Plon-Nourrit et Cie (2p. 77-78).


XXVI


Le lendemain, à l’aube, la dame de Malehaut se fit amener le prisonnier. Quand il fut devant elle, il se voulut asseoir à ses pieds ; mais elle lui fit prendre place à ses côtés, et elle lui dit :

— Sire chevalier, je vous ai tenu en très douce prison et vous devez m’en savoir gré.
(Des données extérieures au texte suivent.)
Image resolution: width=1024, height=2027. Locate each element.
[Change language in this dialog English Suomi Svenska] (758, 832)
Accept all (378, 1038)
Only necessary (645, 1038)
Je vous prie encore une fois de me dire qui vous êtes et ce que vous vous proposez ; et si vous désirez que cela reste secret, assurez-vous que personne n’en saura rien.

— Dame, me dussiez-vous couper la tête, je ne le dirais point.

— Eh bien, apprenez-moi quelle est la dame que vous aimez d’amour, ou vous ne sortirez jamais de ma prison, ni par rançon, ni par prière.

— Dame, vous ne le saurez point, car je ne vous répondrai pour rien au monde.

Elle feignit d’être fort courroucée (mais ce n’était qu’un faux semblant), et parlant comme une femme irritée :

— Dites-moi donc si vous pensez faire autant d’armes que vous en fîtes hier, ou bien je ne vous laisserai jamais aller.

— Dame, répondit-il en pleurant, je vois bien qu’il me faut acquitter une honteuse rançon si je veux sortir de cette geôle. Puisque vous l’exigez, je vous avouerai que, si cela m’est commandé, je pense faire aujourd’hui plus d’armes que je n’en fis jamais.

— C’est assez.

Elle fit préparer des armes noires, un destrier noir, une cotte d’armes noire, une armure noire pour le cheval. Et Lancelot partit, obscur comme la nuit.